From health hazards to lifesavers

Despite early doubts that preprint distribution would be relevant outside of high-energy physics, its history has been one of continuous growth into new fields, catalysed by occasional spikes. For example, focused interest in magnesium diboride superconductors in 2001, and later iron pnictide superconductors starting in 2008, led the associated experimental communities to use arXiv to report breaking results and stake precedence claims. More recently, the machine learning community adopted arXiv en masse around 2015. These researchers remain dedicated users; so far, no community that has adopted arXiv for rapid dissemination has since abandoned it.

But perhaps the spike in preprint use most relevant for questions about information sharing in wider society is the growth in bioRxiv and medRxiv triggered by the COVID-19 pandemic. These preprint servers hosted more than 10,000 articles in the pandemic’s first year2 (data for bioRxiv; data for medRxiv), and this growth may well emerge as a tipping point for other research domains. It is informative to look back at a 1995 editorial in the New England Journal of Medicine about preprints, expressing legitimate public health concerns given that “much information about health issues on the Internet, such as the risks of medications and the effects of various foods on health, is of uncertain parentage”3. Although recent experience might seem to reinforce those concerns, I would argue that evidence thus far suggests that open preprint distribution is not a source of current problems and in many cases can help mitigate them.

The COVID-19-related submissions to bioRxiv and medRxiv have not resulted in major public health hazards (although to be sure those resources are subject to more stringent review4 than arXiv). To the contrary, the worst offenders were instead published in conventional refereed venues. These include an article extolling the virtues of hydroxychloroquine (whose publisher posted a letter of concern, but not a retraction5), and other studies based on fabricated data that were quickly retracted by the Lancet and the New England Journal of Medicine6. Perhaps those and other journal editors would have benefited from seeing more expert open commentary prior to publication: to date, more than 120 peer-reviewed COVID-19 articles have been retracted or withdrawn. By contrast, a COVID-19 study posted in preprint form7, overestimating prior infection rates and quickly picked up by the press, had its statistical flaws quickly picked apart by experts. A preprint reporting results of a rigorous clinical study on the drug dexamethasone led to its deployment in the half-year prior to the study’s appearance as a journal publication, potentially saving many lives8. And it was a preprint9 that pushed back against an actual health hazard, by correcting misconceptions behind the long-assumed 5 μm boundary between (falling) droplets and (airborne) aerosols, and signalling the need for more effective revised health precautions against COVID-19 spread.

■ Data extracts
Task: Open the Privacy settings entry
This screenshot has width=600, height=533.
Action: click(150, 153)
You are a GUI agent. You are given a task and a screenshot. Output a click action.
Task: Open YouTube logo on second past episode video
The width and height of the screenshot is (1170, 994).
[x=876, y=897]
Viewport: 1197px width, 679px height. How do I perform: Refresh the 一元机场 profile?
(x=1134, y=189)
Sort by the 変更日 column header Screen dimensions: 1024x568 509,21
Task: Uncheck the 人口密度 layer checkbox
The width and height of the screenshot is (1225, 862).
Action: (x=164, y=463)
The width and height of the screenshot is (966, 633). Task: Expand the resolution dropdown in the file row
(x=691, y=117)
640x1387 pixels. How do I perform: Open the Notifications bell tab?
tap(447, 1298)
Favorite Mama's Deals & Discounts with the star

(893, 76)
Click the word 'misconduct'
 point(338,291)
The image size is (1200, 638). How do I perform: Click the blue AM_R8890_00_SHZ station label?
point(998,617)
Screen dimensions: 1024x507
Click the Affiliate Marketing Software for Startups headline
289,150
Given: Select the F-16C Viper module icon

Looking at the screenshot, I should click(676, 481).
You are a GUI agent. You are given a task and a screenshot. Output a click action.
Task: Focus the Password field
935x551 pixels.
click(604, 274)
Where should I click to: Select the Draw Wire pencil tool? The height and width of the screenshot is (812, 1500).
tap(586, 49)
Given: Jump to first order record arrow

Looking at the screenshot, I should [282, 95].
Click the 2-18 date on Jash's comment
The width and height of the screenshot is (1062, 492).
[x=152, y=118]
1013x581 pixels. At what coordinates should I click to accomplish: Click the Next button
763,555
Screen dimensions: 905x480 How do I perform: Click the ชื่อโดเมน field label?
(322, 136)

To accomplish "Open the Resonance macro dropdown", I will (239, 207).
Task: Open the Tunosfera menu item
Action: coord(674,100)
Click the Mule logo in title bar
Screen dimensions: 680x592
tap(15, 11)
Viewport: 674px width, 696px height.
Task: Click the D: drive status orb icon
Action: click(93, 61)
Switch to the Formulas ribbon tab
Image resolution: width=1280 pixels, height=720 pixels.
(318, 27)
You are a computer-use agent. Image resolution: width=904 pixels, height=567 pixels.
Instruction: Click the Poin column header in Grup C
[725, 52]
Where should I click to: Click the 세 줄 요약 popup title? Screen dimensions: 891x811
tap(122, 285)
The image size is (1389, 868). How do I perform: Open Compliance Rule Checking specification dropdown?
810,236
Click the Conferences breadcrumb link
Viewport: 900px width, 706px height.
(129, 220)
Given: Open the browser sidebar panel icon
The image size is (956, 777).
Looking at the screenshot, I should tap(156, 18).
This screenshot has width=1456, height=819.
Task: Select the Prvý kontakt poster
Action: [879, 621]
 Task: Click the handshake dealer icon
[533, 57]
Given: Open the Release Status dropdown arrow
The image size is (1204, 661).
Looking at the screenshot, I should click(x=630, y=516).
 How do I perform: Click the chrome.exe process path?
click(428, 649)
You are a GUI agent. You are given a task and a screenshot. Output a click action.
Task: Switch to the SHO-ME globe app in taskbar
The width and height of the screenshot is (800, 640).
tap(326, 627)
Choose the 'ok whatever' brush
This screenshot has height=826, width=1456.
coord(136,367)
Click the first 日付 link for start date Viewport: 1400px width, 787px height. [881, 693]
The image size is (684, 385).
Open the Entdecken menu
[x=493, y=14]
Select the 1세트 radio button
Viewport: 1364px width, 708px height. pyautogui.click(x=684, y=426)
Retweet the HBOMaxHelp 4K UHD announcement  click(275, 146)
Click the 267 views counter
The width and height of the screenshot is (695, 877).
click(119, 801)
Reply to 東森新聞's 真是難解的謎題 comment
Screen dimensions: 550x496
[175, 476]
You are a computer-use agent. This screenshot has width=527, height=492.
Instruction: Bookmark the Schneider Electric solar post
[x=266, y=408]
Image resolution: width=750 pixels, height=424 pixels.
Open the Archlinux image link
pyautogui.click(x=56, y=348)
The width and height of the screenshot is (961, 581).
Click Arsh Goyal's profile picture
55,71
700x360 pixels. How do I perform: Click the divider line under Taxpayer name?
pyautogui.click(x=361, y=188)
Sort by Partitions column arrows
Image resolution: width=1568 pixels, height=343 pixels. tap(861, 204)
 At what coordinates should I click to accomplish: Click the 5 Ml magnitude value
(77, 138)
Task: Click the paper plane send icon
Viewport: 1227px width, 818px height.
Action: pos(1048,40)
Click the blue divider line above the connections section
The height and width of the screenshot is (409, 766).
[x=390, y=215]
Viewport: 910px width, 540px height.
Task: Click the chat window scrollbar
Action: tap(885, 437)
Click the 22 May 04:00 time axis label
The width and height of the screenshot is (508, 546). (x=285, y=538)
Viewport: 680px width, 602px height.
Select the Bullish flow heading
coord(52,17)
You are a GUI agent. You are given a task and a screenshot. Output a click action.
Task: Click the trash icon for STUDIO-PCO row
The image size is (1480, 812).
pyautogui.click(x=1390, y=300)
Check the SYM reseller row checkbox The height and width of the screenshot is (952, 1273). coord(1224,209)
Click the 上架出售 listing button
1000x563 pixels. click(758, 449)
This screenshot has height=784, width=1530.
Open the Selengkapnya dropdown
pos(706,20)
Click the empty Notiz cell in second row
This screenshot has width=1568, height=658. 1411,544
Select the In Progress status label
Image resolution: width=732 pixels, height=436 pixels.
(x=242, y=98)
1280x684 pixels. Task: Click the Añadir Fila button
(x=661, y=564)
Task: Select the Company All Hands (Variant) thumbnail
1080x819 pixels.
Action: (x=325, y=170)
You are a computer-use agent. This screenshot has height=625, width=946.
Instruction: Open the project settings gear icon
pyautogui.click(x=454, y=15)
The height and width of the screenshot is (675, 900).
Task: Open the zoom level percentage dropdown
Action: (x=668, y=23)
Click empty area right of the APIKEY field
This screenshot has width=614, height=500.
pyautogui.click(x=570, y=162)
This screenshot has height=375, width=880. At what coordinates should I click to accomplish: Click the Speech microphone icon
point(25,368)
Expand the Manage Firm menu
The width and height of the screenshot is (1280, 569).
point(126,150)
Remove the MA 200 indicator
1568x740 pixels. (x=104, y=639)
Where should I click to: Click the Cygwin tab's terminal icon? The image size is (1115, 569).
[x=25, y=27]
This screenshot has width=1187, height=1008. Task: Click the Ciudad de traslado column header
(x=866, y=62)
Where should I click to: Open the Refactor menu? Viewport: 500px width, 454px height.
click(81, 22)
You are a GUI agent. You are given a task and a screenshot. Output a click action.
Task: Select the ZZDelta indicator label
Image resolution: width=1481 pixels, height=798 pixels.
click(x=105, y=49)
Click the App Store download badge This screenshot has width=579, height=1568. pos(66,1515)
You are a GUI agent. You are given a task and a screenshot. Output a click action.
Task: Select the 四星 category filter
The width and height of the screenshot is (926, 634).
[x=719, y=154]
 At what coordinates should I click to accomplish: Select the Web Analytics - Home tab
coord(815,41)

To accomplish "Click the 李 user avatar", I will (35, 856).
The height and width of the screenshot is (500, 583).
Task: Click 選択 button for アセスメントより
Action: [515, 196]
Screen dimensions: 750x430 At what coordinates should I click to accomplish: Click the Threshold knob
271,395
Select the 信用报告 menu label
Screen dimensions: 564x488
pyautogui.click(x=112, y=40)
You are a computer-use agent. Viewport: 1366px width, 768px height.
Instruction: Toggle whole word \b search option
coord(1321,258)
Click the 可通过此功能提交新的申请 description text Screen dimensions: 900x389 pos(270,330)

■ Your tasks
1 > Answer the following questions using the passage on preprint distribution. Mark each answer with the same letter as its question.
(a) Around what year did the machine learning community adopt arXiv en masse?
(b) How many articles did bioRxiv and medRxiv host in the pandemic's first year?
(c) To date, how many peer-reviewed COVID-19 articles have been retracted or withdrawn?
2 > List every preprint server named in the passage on preprint distribution.
3 > Continue the passage on preprint distribution from its final sentence, carrying its argument forward.

■ Response list
1 >
(a) Around 2015.
(b) More than 10,000.
(c) More than 120.

2 >
arXiv
bioRxiv
medRxiv

3 >
Peering ahead

I do not claim that preprint distribution is a universal panacea for delays and biases of peer-reviewed journal publication but, rather, I would suggest that with proper context the benefits can far outweigh the risks. Journalists frequently qualify mention of articles on preprint servers with a ‘not-yet-reviewed’ caveat, and ordinarily consult experts for reality check to avoid misleading the public. Although necessary qualifications to COVID-19 preprints are not provided by all digital media outlets10, it is certainly possible to standardize the application of some formulation of ‘under review’ to convey uncertainty. If we are indeed inexorably headed to increased public dissemination of preprints in more fields, it is worthwhile for all participants — researchers, peer-reviewed journals and mass media — to embrace the trend and engineer ways to keep research professionals better informed and the general public less misinformed.